Einde inhoudsopgave
Wet rechtsherstel box 3
Artikel 5 Persoonsgebonden aftrek
Geldend
Geldend vanaf 28-12-2022. Let op: treedt met terugwerkende kracht in werking vanaf 01-01-2017
- Bronpublicatie:
21-12-2022, Stb. 2022, 533 (uitgifte: 27-12-2022, kamerstukken: 36203)
- Inwerkingtreding
28-12-2022, terugwerkend tot: 01-01-2017
- Bronpublicatie inwerkingtreding:
21-12-2022, Stb. 2022, 533 (uitgifte: 27-12-2022, kamerstukken: 36203)
- Vakgebied(en)
Inkomstenbelasting / Vermogensrendementsheffing (box 3)

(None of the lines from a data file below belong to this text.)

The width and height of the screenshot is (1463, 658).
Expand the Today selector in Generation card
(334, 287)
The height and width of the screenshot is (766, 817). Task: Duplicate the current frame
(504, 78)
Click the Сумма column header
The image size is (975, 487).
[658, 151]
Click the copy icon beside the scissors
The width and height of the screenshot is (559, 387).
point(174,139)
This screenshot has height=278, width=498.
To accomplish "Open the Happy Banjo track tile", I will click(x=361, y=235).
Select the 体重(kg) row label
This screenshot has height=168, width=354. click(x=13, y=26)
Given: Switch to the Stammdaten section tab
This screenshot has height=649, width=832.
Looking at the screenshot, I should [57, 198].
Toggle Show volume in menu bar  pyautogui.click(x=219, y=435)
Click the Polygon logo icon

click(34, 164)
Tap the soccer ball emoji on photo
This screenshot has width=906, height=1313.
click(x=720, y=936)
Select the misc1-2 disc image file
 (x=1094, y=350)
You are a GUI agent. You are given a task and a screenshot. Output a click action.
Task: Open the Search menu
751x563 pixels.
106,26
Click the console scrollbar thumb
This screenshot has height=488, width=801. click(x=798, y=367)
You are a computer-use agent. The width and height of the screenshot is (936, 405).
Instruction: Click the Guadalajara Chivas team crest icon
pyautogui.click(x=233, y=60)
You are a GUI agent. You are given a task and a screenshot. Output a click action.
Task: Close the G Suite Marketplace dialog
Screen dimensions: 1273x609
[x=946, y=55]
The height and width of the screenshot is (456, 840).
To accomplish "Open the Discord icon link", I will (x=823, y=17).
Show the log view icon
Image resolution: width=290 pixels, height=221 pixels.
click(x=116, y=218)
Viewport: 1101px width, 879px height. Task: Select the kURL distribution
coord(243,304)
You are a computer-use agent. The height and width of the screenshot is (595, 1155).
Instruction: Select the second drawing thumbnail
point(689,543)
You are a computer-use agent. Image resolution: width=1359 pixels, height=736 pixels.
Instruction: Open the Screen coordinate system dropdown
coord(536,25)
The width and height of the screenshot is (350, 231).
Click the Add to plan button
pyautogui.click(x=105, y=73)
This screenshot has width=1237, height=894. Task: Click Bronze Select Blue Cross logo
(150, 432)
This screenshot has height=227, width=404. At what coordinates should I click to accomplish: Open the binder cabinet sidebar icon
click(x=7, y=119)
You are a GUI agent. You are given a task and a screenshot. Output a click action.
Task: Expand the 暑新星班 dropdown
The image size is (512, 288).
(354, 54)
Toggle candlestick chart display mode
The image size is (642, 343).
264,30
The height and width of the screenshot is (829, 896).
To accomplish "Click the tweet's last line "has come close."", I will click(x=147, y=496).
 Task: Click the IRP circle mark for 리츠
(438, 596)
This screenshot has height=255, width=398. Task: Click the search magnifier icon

In afwijking van artikel 2.17, derde lid, van de Wet inkomstenbelasting 2001, wordt voor de persoonsgebonden aftrek, die voortvloeit uit een herrekening van het verzamelinkomen door toepassing van de artikelen 2 en 3, aangesloten bij de door de fiscale partners in de aangifte gekozen verdeling van uitgaven voor specifieke zorgkosten als bedoeld in afdeling 6.5 van de Wet inkomstenbelasting 2001 of aftrekbare giften als bedoeld in afdeling 6.9 van de Wet inkomstenbelasting 2001. Indien de belastingplichtige tezamen met zijn partner op een andere wijze het extra bedrag aan persoonsgebonden aftrek wil verdelen, kunnen zij hiervoor een verzoek om ambtshalve vermindering indienen bij de inspecteur waarin zij hun gezamenlijke keuze kenbaar maken.